| EXERCISE TASK |
Begin at the line that has "Task: Click the Azure DevOps icon" and go through the end of the data, then give those lines again with "icon" swapped for "logo" and nothing else altered. Leave the pictures out of your answer.

| GIVEN RECORDS |

>> start

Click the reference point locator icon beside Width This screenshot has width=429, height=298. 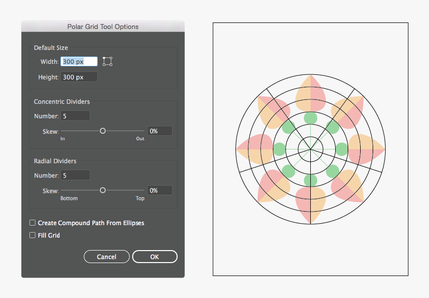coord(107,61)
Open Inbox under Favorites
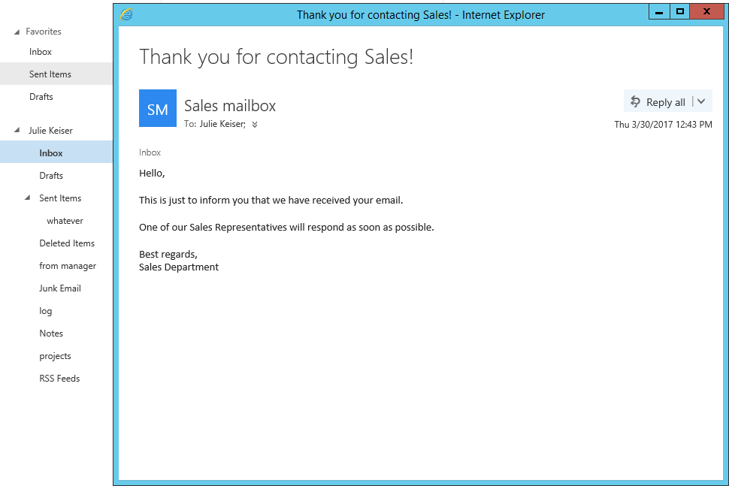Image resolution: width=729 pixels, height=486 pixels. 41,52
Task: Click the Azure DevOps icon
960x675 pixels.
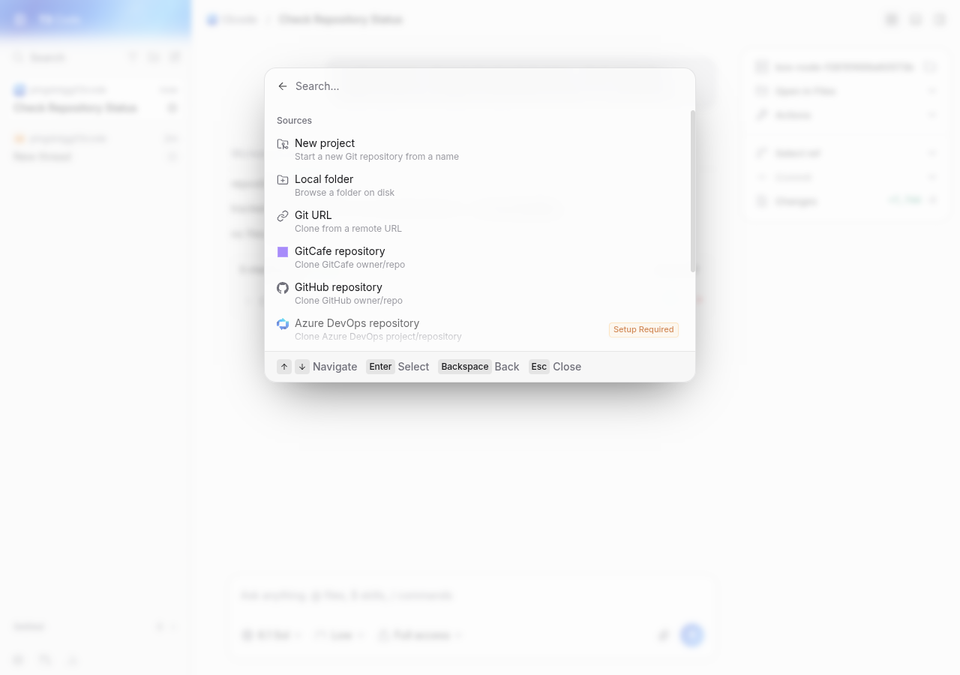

>> end

| COMPLETED EXERCISE |
Task: Click the Azure DevOps logo
960x675 pixels.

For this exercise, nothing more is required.